# AIM OF THE TASK
Extract all the text lines from the data below, copying each one word for word. Leave the pictures out of your answer.

(Dataset excerpt)
○ ○ ○ ○ ○

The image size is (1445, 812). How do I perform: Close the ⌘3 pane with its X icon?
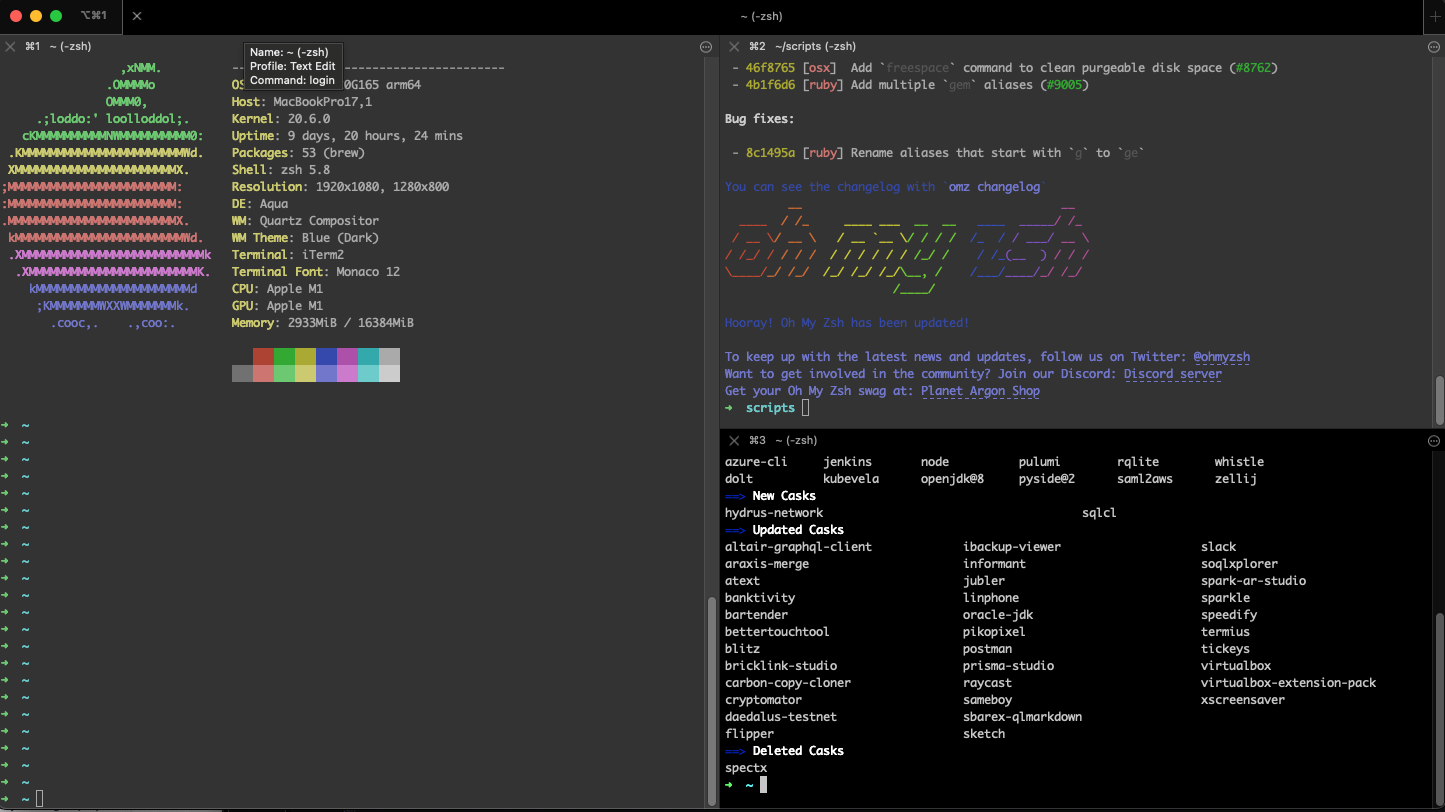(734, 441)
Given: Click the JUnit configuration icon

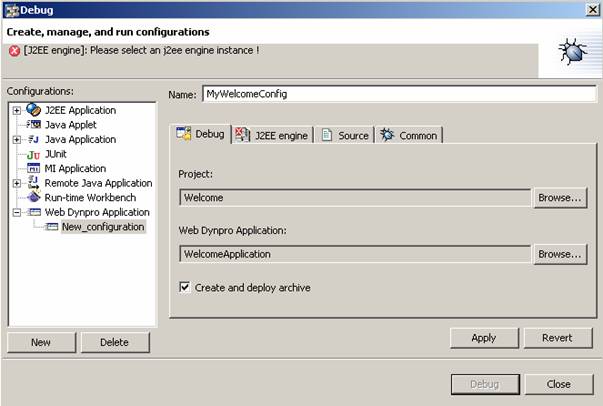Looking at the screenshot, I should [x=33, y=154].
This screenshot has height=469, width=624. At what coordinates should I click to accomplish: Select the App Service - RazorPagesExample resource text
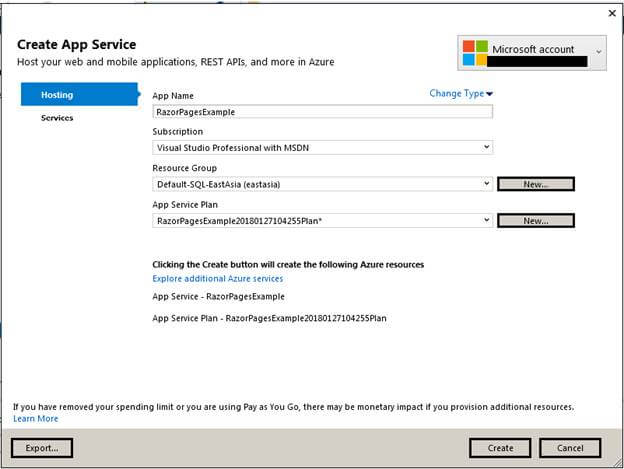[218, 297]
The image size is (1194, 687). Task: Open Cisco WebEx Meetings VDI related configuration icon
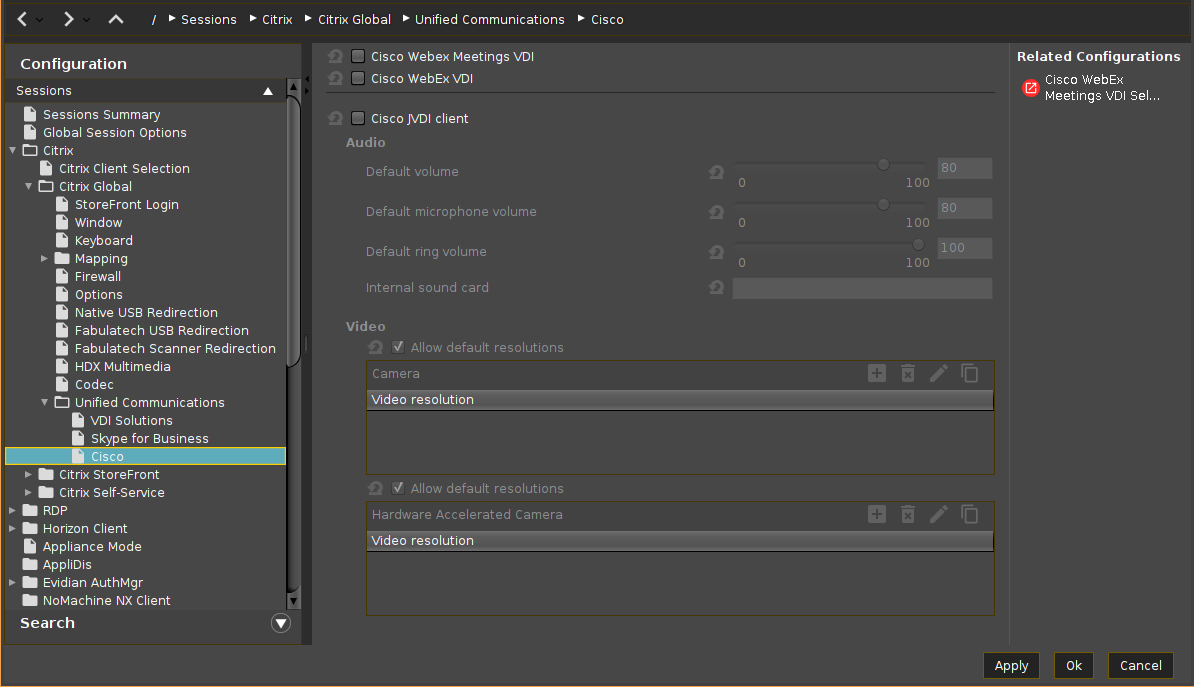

○ ○ ○ ○ ○

# TASK RESULT
The image size is (1445, 812). How do I perform: Close the ⌘3 pane with its X icon?
(734, 441)
Given: Click the JUnit configuration icon

Looking at the screenshot, I should [x=33, y=154].
This screenshot has height=469, width=624. At what coordinates should I click to accomplish: Select the App Service - RazorPagesExample resource text
[218, 297]
The image size is (1194, 687). Task: Open Cisco WebEx Meetings VDI related configuration icon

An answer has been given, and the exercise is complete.